▶ **Instructions for the task**: Go through the data and copy each line where the string "computer" appears.

BEGIN Source data

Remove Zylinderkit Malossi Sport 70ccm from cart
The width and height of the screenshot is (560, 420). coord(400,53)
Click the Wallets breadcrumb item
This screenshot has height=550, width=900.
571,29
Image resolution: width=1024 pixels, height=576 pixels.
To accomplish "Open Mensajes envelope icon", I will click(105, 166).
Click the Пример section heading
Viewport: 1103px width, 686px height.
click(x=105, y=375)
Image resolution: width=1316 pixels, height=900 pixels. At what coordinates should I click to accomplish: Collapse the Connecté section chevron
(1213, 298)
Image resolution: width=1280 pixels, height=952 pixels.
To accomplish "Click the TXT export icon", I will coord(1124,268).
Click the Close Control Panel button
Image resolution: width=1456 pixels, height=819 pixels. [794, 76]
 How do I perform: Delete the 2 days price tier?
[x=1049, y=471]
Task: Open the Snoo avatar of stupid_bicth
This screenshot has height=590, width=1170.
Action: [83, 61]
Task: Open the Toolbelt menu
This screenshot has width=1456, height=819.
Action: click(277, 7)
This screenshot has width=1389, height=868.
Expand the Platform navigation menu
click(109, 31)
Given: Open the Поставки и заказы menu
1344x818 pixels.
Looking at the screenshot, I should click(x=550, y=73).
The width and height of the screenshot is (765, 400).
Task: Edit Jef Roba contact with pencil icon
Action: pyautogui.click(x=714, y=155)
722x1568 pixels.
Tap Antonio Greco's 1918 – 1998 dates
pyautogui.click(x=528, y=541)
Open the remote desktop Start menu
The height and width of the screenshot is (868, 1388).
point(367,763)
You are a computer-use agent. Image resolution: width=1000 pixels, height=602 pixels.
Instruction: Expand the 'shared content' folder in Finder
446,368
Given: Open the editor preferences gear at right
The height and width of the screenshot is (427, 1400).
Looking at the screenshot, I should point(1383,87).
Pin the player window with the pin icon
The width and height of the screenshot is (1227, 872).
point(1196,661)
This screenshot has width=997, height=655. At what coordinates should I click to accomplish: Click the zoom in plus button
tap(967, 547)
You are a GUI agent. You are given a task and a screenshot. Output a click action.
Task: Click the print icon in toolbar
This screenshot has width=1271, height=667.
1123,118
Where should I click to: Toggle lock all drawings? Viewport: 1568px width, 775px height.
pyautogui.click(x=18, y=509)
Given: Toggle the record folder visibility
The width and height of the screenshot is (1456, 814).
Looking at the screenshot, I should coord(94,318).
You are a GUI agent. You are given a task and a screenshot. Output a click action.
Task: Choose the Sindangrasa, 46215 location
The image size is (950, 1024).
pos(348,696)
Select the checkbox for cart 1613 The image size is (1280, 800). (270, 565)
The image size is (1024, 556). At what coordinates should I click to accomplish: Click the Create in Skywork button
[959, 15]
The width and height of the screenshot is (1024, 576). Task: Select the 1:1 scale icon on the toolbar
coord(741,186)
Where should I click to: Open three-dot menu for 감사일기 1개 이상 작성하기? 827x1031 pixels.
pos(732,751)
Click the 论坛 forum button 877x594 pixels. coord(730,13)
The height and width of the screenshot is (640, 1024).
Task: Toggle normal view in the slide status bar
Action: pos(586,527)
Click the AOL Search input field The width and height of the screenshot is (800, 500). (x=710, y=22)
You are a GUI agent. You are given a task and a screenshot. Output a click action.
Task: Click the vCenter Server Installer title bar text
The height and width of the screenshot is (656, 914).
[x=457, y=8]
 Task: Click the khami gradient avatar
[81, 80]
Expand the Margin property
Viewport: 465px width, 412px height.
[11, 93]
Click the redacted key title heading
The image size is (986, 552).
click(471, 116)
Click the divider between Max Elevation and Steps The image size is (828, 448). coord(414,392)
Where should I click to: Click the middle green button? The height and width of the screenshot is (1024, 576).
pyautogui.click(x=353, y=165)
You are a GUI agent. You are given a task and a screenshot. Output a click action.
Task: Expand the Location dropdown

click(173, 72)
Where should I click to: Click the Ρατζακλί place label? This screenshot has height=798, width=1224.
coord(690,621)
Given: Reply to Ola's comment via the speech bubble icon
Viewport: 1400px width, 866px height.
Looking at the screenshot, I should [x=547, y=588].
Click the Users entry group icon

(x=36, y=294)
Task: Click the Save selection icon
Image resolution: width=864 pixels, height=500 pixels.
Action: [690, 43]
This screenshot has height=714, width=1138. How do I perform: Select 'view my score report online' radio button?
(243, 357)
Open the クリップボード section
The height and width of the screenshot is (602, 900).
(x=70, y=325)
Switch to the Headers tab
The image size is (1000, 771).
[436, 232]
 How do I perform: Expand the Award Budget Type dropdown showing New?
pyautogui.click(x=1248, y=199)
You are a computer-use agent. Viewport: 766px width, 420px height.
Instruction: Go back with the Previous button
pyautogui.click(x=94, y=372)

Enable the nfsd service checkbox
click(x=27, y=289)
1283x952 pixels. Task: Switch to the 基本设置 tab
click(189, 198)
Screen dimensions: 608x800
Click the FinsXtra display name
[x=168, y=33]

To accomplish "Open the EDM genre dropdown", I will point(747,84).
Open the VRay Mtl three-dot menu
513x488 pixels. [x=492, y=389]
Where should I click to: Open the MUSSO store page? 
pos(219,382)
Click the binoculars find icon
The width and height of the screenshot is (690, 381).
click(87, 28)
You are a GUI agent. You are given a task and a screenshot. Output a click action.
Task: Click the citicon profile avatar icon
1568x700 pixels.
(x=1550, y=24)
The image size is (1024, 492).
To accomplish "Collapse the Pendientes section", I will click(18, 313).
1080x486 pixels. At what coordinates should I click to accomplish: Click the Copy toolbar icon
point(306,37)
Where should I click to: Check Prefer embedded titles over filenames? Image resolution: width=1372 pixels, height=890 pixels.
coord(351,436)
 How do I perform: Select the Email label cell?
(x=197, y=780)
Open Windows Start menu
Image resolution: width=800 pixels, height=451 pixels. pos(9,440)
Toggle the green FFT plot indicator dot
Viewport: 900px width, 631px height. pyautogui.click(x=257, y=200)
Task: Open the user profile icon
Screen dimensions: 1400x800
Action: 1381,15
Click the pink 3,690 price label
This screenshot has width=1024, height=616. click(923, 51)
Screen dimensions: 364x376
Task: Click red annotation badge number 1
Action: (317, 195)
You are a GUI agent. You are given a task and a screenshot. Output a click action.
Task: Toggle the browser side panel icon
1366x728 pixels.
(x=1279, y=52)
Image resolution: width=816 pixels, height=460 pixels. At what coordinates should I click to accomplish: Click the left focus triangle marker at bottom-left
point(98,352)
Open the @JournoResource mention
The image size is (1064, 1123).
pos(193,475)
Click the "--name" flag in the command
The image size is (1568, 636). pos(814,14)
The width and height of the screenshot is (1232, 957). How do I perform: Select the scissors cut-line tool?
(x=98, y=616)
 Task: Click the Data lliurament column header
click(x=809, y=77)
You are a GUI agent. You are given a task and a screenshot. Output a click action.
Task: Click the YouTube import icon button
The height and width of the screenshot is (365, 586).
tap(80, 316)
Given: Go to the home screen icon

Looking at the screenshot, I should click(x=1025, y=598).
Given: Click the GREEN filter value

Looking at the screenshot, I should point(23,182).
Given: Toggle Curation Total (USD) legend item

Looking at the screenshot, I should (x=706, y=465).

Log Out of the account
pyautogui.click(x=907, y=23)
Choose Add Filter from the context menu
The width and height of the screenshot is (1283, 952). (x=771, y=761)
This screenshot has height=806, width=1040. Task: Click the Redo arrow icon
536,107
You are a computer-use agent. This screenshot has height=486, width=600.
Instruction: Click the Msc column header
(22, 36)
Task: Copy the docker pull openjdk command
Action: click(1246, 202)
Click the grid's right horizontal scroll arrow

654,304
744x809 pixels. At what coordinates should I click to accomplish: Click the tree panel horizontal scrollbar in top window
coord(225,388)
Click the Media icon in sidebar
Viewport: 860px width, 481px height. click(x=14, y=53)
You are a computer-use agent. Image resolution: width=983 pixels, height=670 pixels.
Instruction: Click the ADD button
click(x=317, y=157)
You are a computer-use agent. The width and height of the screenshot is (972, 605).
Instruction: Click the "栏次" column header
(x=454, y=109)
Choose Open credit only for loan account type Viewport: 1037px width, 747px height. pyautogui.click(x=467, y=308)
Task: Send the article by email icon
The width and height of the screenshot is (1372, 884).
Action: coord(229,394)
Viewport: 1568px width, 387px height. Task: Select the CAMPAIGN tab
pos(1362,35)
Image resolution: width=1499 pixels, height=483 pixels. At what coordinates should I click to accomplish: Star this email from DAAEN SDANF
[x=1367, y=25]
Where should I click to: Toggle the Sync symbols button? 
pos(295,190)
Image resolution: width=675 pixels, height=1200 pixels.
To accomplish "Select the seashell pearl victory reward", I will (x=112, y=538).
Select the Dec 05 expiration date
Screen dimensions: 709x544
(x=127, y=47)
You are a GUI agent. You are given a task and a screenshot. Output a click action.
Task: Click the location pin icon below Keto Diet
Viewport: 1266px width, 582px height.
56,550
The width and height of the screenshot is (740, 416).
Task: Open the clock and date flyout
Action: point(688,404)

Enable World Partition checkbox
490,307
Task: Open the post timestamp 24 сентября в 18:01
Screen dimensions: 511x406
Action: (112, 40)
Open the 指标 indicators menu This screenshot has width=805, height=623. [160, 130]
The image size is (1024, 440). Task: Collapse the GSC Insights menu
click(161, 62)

END Source data

▶ **Solution to this problem**:
You are a computer-use agent. Image resolution: width=1000 pixels, height=602 pixels.
You are a computer-use agent. Viewport: 766px width, 420px height.
You are a computer-use agent. This screenshot has height=486, width=600.
You are a computer-use agent. Image resolution: width=983 pixels, height=670 pixels.
You are a computer-use agent. The width and height of the screenshot is (972, 605).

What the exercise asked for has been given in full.